Schrijf de volledige lijst hieronder regel voor regel ongewijzigd over en laat daarbij de afbeeldingen weg.

● ● ● ● ● ● ●

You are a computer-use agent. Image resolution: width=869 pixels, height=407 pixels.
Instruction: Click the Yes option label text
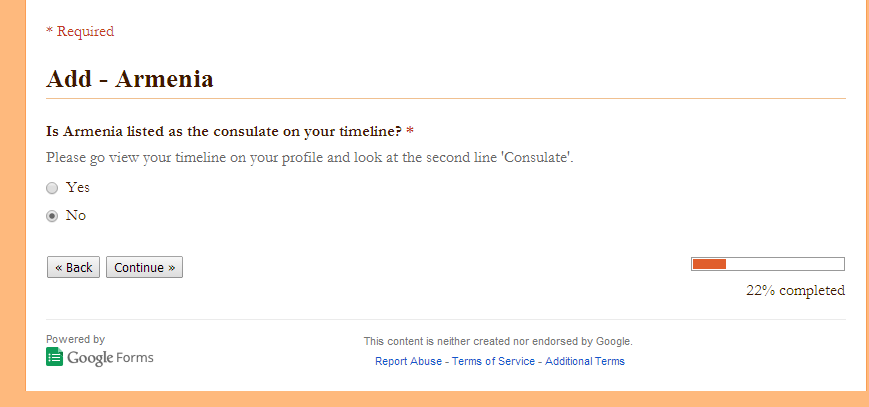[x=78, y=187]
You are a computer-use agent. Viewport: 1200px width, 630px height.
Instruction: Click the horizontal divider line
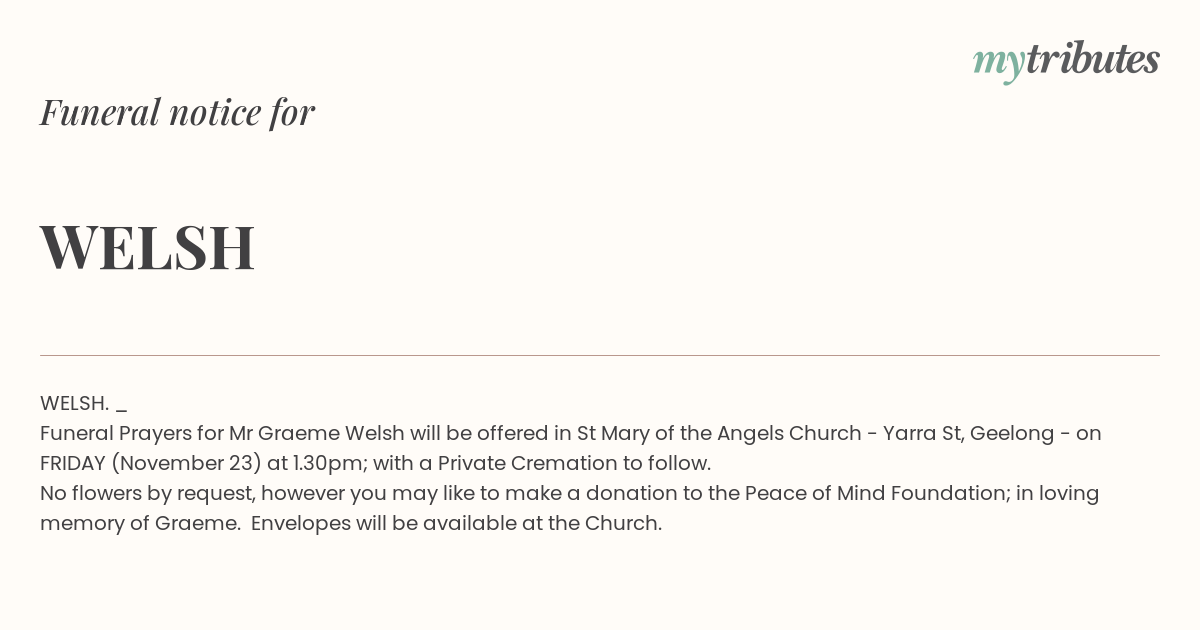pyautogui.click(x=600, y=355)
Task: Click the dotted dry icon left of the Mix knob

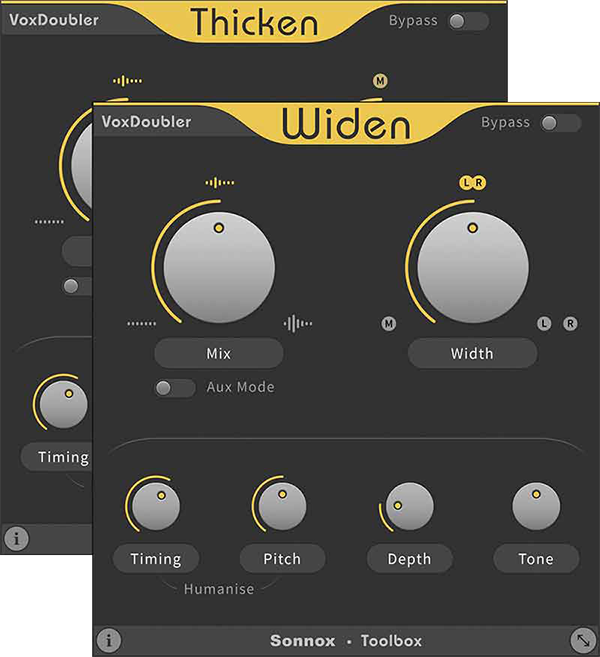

● ● ● ● ● ● ●

VOLLEDIG ANTWOORD:
You are a computer-use agent. Image resolution: width=869 pixels, height=407 pixels.
Instruction: Click the Yes option label text
[x=78, y=187]
You are a computer-use agent. Viewport: 1200px width, 630px height.
Instruction: Click the horizontal divider line
pyautogui.click(x=600, y=355)
Task: Click the dotted dry icon left of the Mix knob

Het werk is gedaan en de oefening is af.